É nesta perspectiva que as autoridades tradicionais, perante as especificidades dos diferentes contextos étnico-geográficos africanos e o modo como neles se posicionam e procuram legitimar-se, aparecem como um elemento primordial no jogo político em África, no sentido de que procedem a uma síntese entre as forças antagónicas que resultam de (i) tipos distintos de pretensão da legitimação da dominação, (ii) de várias competências e “espécies de capital”, e (iii) da própria (di)visão dos mundos ditos “tradicional” e “moderno”. Por outras palavras, e simplificando, o que reverte a análise para a premissa inicial, as autoridades tradicionais aparecem como o intermediário político predominante entre os poderes públicos e as populações rurais e agrárias, tanto mais que, noutra dimensão, são os “agentes” que se apresentam como insubstituíveis na tutelagem da legitimidade cerimonial de um outro “capital” inalienável, o dispositivo ritual mágico-religioso que funda a ordem cosmológica das respectivas comunidades que representam e a favor das quais exercem a mediação com o Estado.

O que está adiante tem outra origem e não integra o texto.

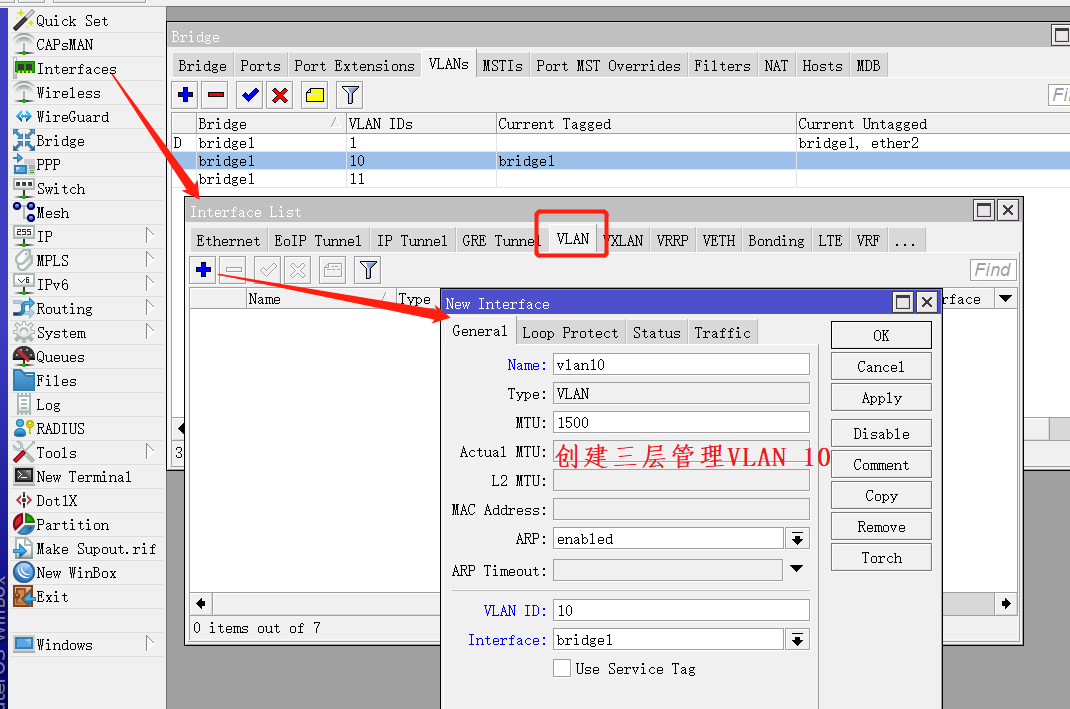The width and height of the screenshot is (1070, 709).
Task: Expand the IP submenu in sidebar
Action: (150, 237)
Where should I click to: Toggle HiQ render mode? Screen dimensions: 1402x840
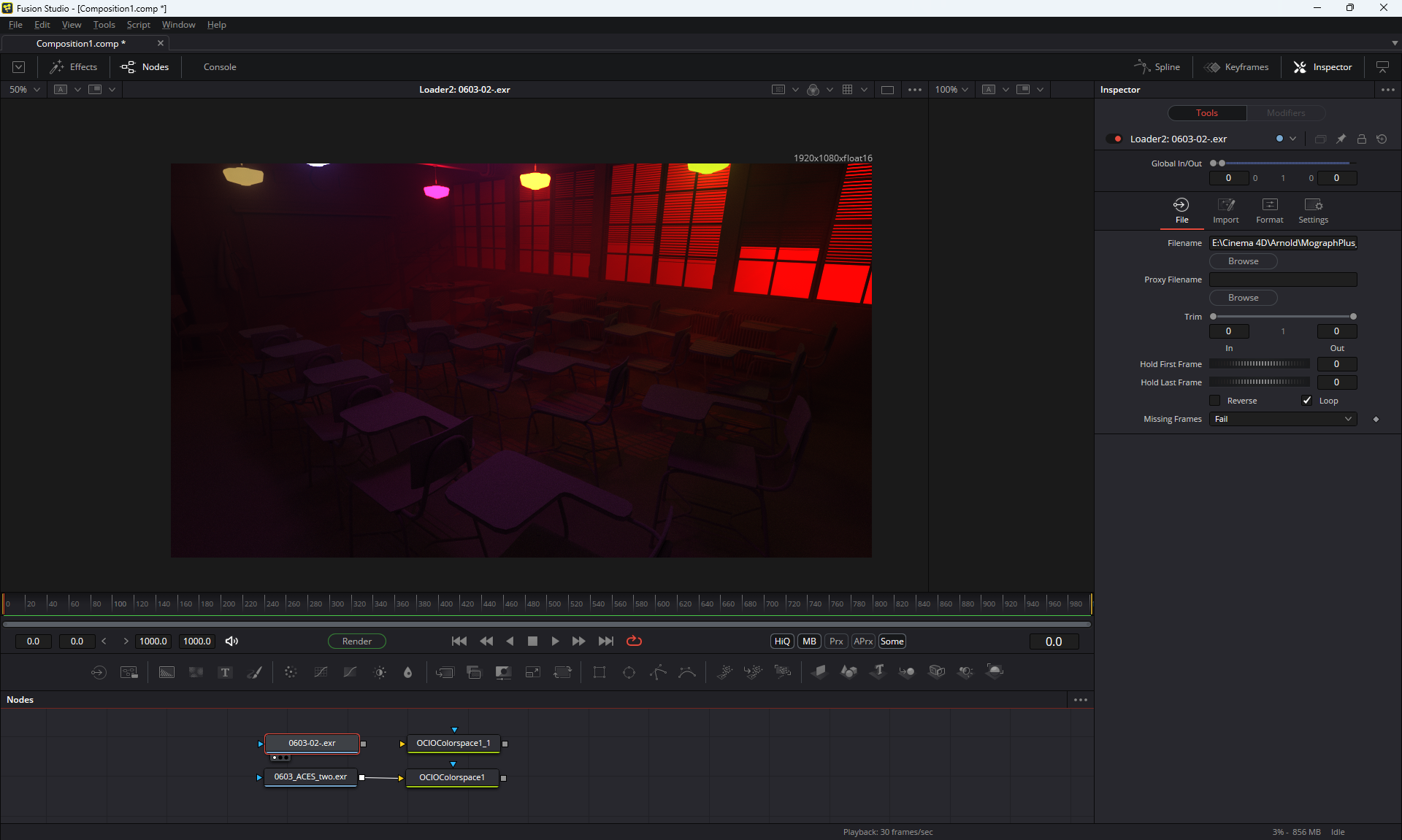(x=782, y=641)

É de sublinhar, porém, e concretizando esta leitura, que a condição de mediador privilegiado por força, no limite, do domínio sobre um determinado capital inalienável concorre com a possibilidade do recurso à repressão simbólica ou material por parte do Estado, na medida em que este tem ao seu dispor, como já referimos, o monopólio do uso legítimo da violência. Significa isto que a mediação em contexto de competição é indissociável de uma situação de interdependência, pelo que Lourenço, na senda de vários autores em que avulta Nieuwaal (2000), defende a aplicabilidade do “dilema do prisioneiro”, ou seja, o pressuposto de que o “agente” Estado e os “agentes” ditos autoridades tradicionais estão consagrados um ao outro, não obstante cada um procurar definir a sua autonomia política.